Many factors can cause a false positive to be reported, namely:
- Improper laboratory procedures – Laboratories should follow very strict, quality-controlled procedures when handling samples and performing chemical analysis on said samples as making procedural short-cuts or not observing best practices can possibly compromise samples such that they result in erroneous results.
- Mixing-up samples – At the collection site, mixing up of samples can happen if the collectors are negligent enough not to properly seal and label the samples immediately upon receipt.
- Passive inhalation/accidental exposure – Some people unknowingly become exposed to minute amounts of substances by simply being around people who use them, like sitting next to someone who’s smoking marijuana, or eating poppy-seed laden bagels or cakes. They end up testing positive for THC or morphine.
- Very low cut-off levels – Some drug testing laboratories use very low cut-off levels that incidental/accidental exposure to drugs may result to a false positive result. For example, exposure to second-hand marijuana smoke or consuming poppy seeds can manifest as a false-positive for THC or morphine for someone who goes in for a drug test at a lab with very low cut-off levels.
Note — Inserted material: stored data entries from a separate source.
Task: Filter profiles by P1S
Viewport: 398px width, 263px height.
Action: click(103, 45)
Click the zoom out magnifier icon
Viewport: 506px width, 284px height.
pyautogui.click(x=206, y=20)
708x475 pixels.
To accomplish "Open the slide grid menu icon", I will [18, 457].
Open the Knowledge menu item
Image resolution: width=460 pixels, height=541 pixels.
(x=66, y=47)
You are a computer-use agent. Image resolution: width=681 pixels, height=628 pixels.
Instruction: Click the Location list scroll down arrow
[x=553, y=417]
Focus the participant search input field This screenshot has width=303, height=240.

- Cross-reactants – Some compounds have chemical structures that are similar to a targeted drug or its metabolites. They are then misidentified and result to a test being reported as positive. Many substances can cause cross-reactivity on an immunoassay screen:
- Cold Remedies/Decongestants
- DHEA Hormone
- OTC drugs
- Pain relievers
- Poppy seeds
If a positive test result is reported by a drug screening and the donor admits to using drugs, no further tests need to be done. However, if a result comes back positive and the donor denies having used drugs, a confirmatory test is required, usually Gas Chromatography Mass Spectrometry (GC/MS).
How Does a False Negative Drug Test Happen?
Some factors can cause a false negative to be reported, namely:
- Adulterated specimens – There are many creative ways to tamper with samples, usually urine. Urine specimen adulteration is done by diluting, enhancing or substituting. Many adulterants are openly sold on the internet and while a lot of them don’t actually work, some manage to return false negative results.
- Very high cut-off levels – Laboratories that use very high drug cut-off levels end up returning mostly false negative drug test results because even if a sample does contain illicit substances or their metabolites, the concentration levels still do not reach the very high cut-off set by the lab, and the test comes back negative.
It is the false positive tests that make the most noise as indignant donors naturally want to prove their innocence. However, it is actually the false negatives that pose the greater safety risks, because despite having consumed illicit substances, no one who gets a false negative drug test will complain about the result.
For any drug test result – whether it’s positive or negative – initial screening tests must be followed by confirmatory testing. This should eliminate the occurrence of a false positive or false negative result. The best way to prevent a false positives on drug test results is to not take the drug at all.